According to her, the court could have considered the constitutionality and the lawfulness of two questions proposed by Reid, in the particular circumstances of this case with respect to being a dual citizen in the House and voting against one’s list.
Justice Persaud, however, upheld the decision of the Chief Justice in the High Court, stating that the questions relating to Persaud’s nomination to the National Assembly ought to have been brought by way of an Elections Petition, and as such, the Court had no jurisdiction to deliberate on those particular questions or declarations sought.
However, on the issue of whether Persaud’s vote on the night of December 21, 2018, the Appellate Judges agreed that his vote was saved by Article 165 (2) of the Constitution. The Chancellor, in detailing her decision, said Persaud had informed the Speaker of the National Assembly, Dr. Barton Scotland or his List Representative, he would have ceased to be a member of the House but that did not happen on December 21, 2018.
“As I see it, if one declares in writing that he or she will not support the list from which his name is extracted, that persons ceases to be a member. Likewise, if one declares his support for another list that person ceases to be a member…If one votes for another list without intimating to the Speaker or his Representative of the List that he will not support the list or that he is supporting another list, that vote is still valid,” Justice Cummings-Edwards explained.
The Chancellor noted that the Constitution provides a penalty for such action, as well as provisions for the recall of that member by the Representative of the List as outlined in Article 156. As such, she ruled that his vote was valid and was counted among the 33 were in favor of the No-Confidence Motion.
Justice Gregory’s positions were similar in this regard.
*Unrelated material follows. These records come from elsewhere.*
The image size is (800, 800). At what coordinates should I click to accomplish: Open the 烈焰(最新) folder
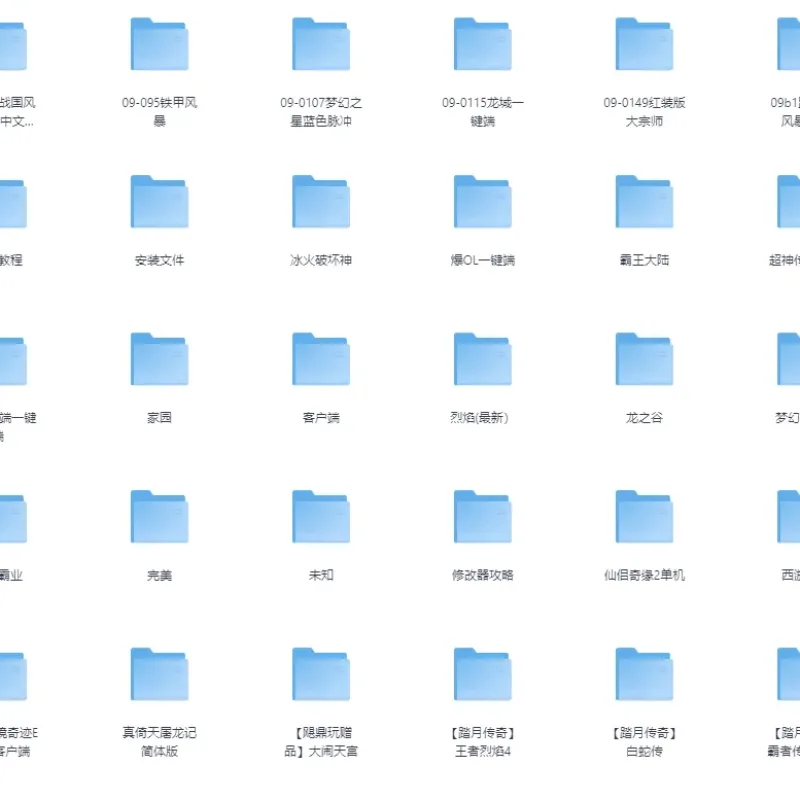(483, 359)
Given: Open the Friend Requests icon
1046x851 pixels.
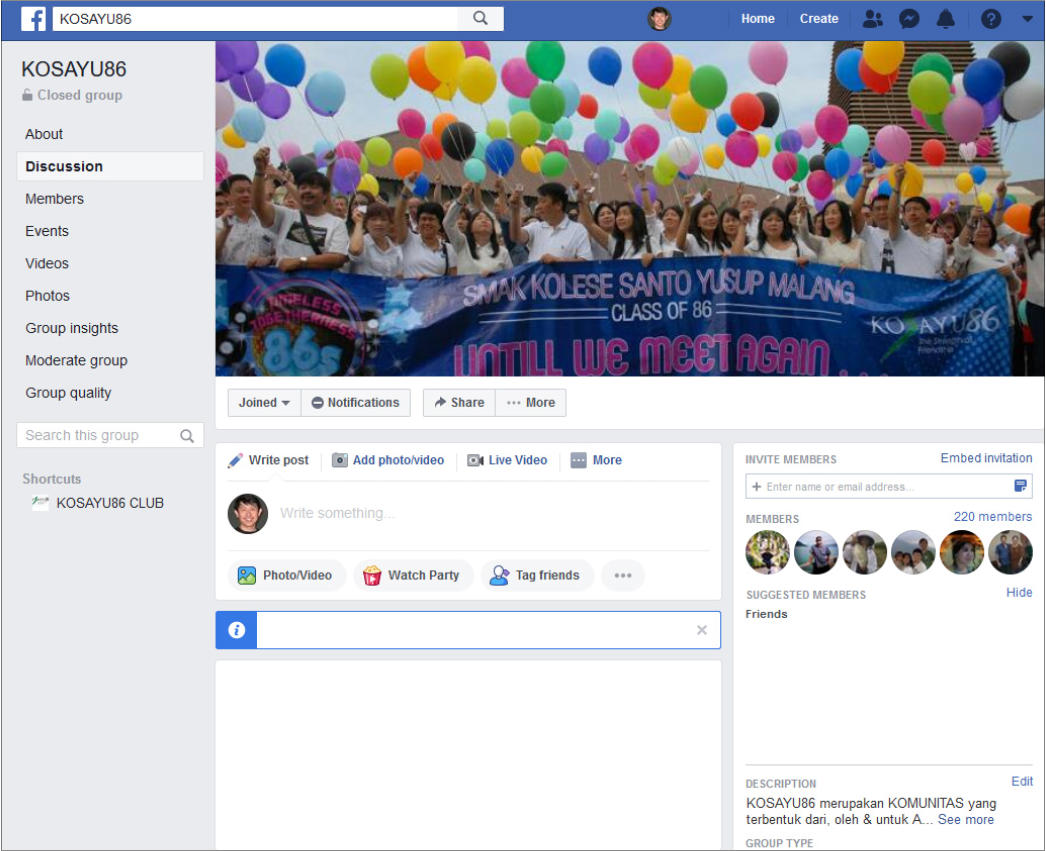Looking at the screenshot, I should [x=873, y=19].
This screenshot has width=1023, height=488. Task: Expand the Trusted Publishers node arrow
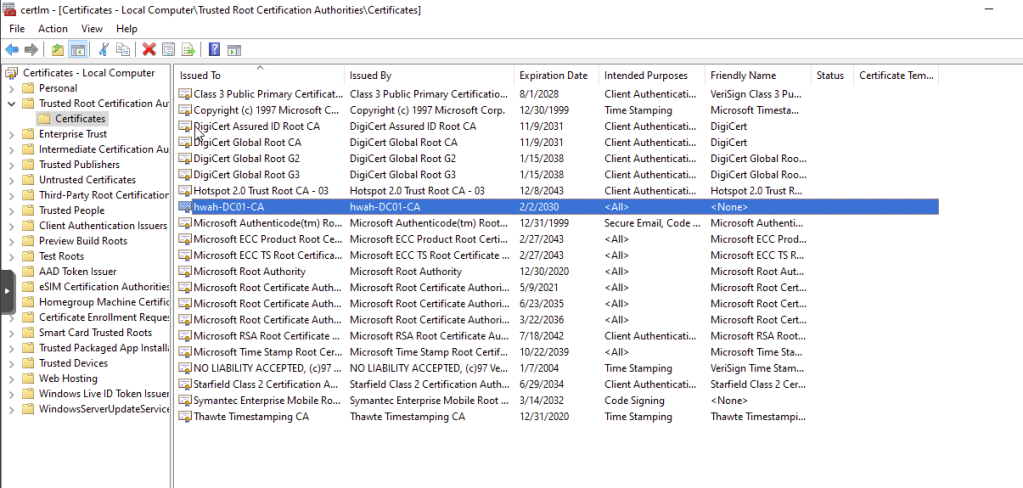10,165

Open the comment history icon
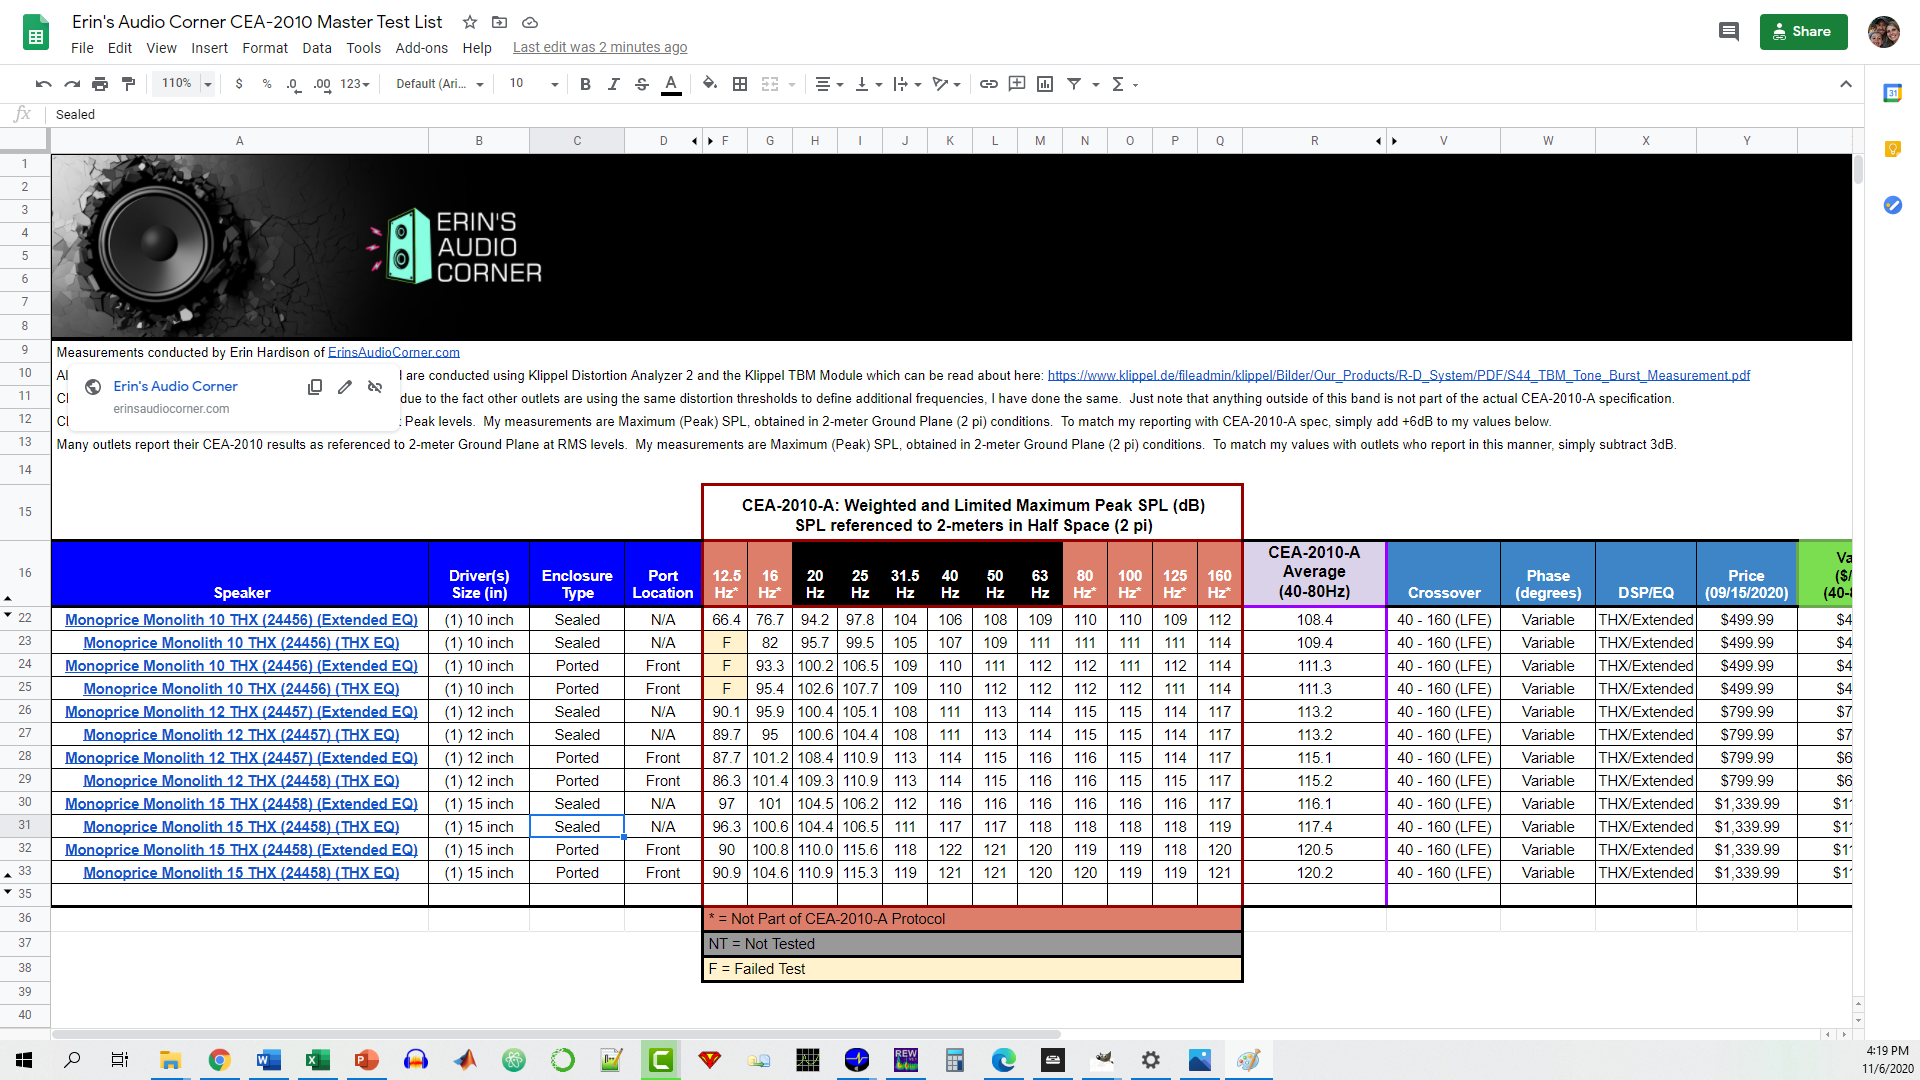[x=1728, y=32]
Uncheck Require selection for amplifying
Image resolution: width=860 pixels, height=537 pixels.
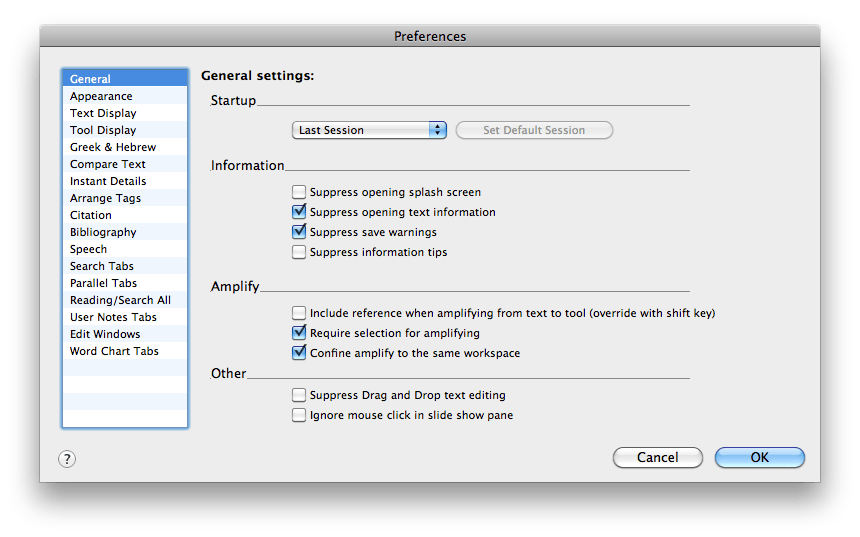coord(299,333)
Like the Chief Justice and the Chancellor, Justice Gregory ruled that Persaud’s ‘yes’ vote was valid. “I agree with this on the proper construction of Article 156 (3), Charrandass Persaud seat was not yet vacant when he voted, and although the spirit and intent of Article 156 was to prevent voting for against one’s list and voting for another list, when the constitution is viewed as a whole, I am not satisfied that his vote was a nullity,” Justice Gregory concluded.
Senior Boston had argued that Persaud could not have voted against his own list, by Justice Gregory pointed to Article 179 and Article 180 which allow members to vote against their list in circumstances.
“My finding is that his vote was valid and effective, and was properly ruled to have been cast, and the 33rd of the vote cast in favour,” she concluded.
On the question of dual citizenship, she also upheld the decision of the High Court. “Although it was found that Mr. Persaud was disqualified I find that Article 165 (2) applied to his participation in the proceedings on December 21, 2018, and I view the proceedings, including the debates and the subsequent vote, having being extracted from his Party’s list, and seated as a Member of the National Assembly and participated in the proceedings, his participation was saved and the entire proceedings were saved including his vote,” Justice Gregory concluded.
She ruled that the appeal was dismissed except in relation to the finding on jurisdiction. As in the previous issues, Justice Persaud fully with the analysis and conclusion of the Chief Justice. On the issue of dual citizenship, he said there was a lack of evidence to suggest that Persaud knew that he was not qualified to be elected to the National Assembly by virtue of his dual citizenship.
“It seems that other members of the National Assembly were similarly unaware of their own status prior to the definitive pronouncements by your honour Chief Justice,” he posited.